── Supplied material
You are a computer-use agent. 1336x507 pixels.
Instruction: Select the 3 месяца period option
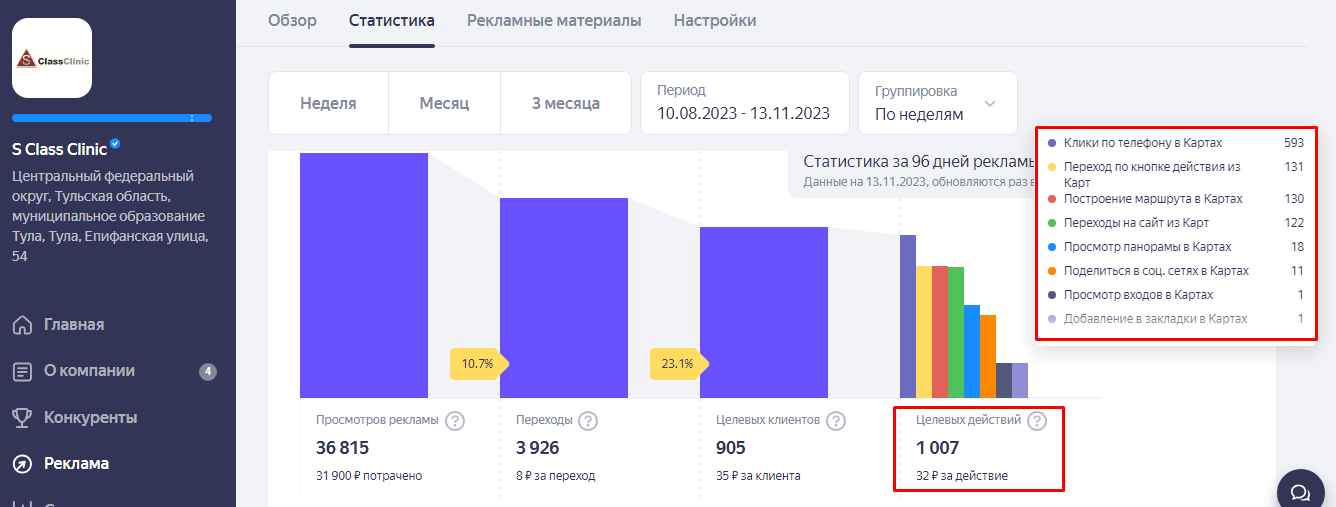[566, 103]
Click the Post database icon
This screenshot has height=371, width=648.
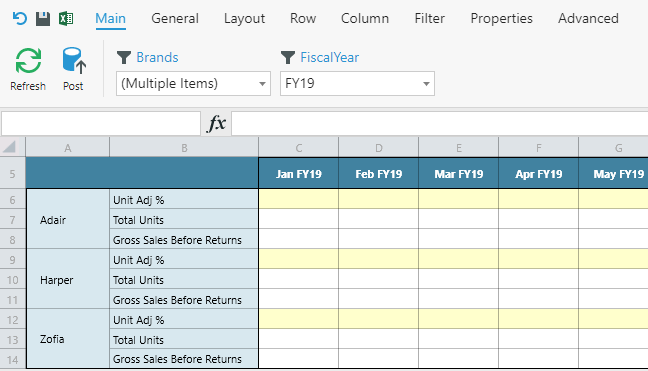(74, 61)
────
* _Short exercise_:
Rewrite every line of the data above, keeping the instructions as they are, but shift each coordinate in the answers by -38. Omit the pictures from your answer.

* _Result_:
You are a computer-use agent. 1336x507 pixels.
Instruction: Select the 3 месяца period option
[528, 65]
Click the Post database icon
This screenshot has height=371, width=648.
(36, 23)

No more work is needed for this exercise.